- Born: July 12, 1909 New York City, U.S.
- Died: December 5, 1994 (aged 85) Plantation Key, Florida, U.S.
- Education: Columbia University
- Occupations: naturalist, author, editor, and educator
- Known for: Golden Guides
- Spouse(s): Sonia Bleeker Grace Showe

= Herbert Zim =

American naturalist

Herbert Spencer Zim (July 12, 1909 - December 5, 1994) was an American naturalist, author, editor and educator best known as the founder (1945) and editor-in-chief of the Golden Guides series of nature books.

==Biography==
Zim was born 1909 to Marco and Minnie (Orlo) Zim in New York City, but spent his childhood years in southern California. At the age of fourteen he returned to the east. He took his degrees (B.S. biologia, M.S. biologia, Ph.D. botanica) at Columbia University.

Zim wrote or edited more than one hundred books on science, and in a thirty-year career teaching in the public schools introduced laboratory instruction into elementary school science. He is best known as the founder in 1945 (and, for twenty-five years, editor in chief) of the Golden Guides, pocket-size introductions for children to such subjects as fossils, zoology, microscopy, rocks and minerals, trees, wildflowers, dinosaurs, navigation and more. He was the sole or co-author for many of the books, which were valued for their clarity, accuracy and attractive presentation—helped by the illustrations of James Gordon Irving and Zim's friend Raymond Perlman. Zim taught Science Education at the University of Illinois Urbana-Champaign in the 1950s.

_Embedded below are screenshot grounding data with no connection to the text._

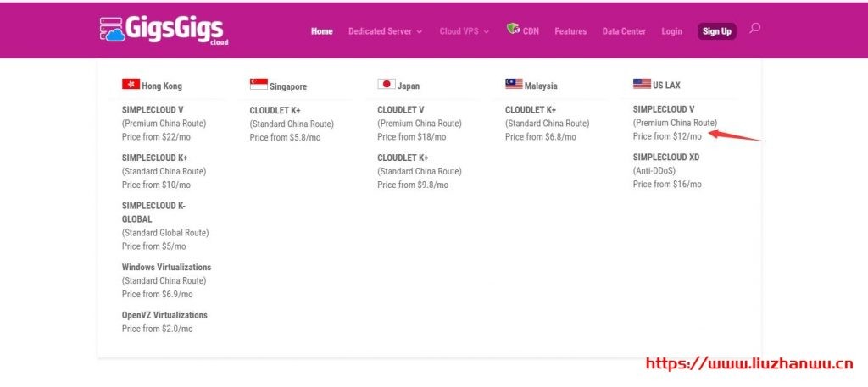Click the CDN shield icon
868x387 pixels.
coord(513,30)
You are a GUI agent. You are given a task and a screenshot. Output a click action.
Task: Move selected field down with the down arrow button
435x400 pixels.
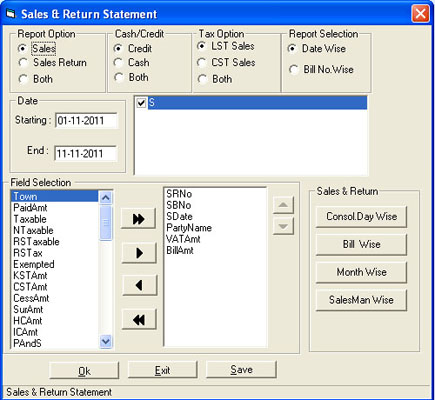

He moved to Florida with his wife, the Russian-born anthropologist Sonia (Sonnie) Bleeker (who donated her substantial collection of anthropological artifacts to the Logan Museum of Anthropology). Zim continued to work on the Golden Guides series until Alzheimer's disease forced him to slow down in the 1990s. He died in 1994 at Plantation Key, survived by his third wife, Grace Showe, and two sons, Aldwin and Roger.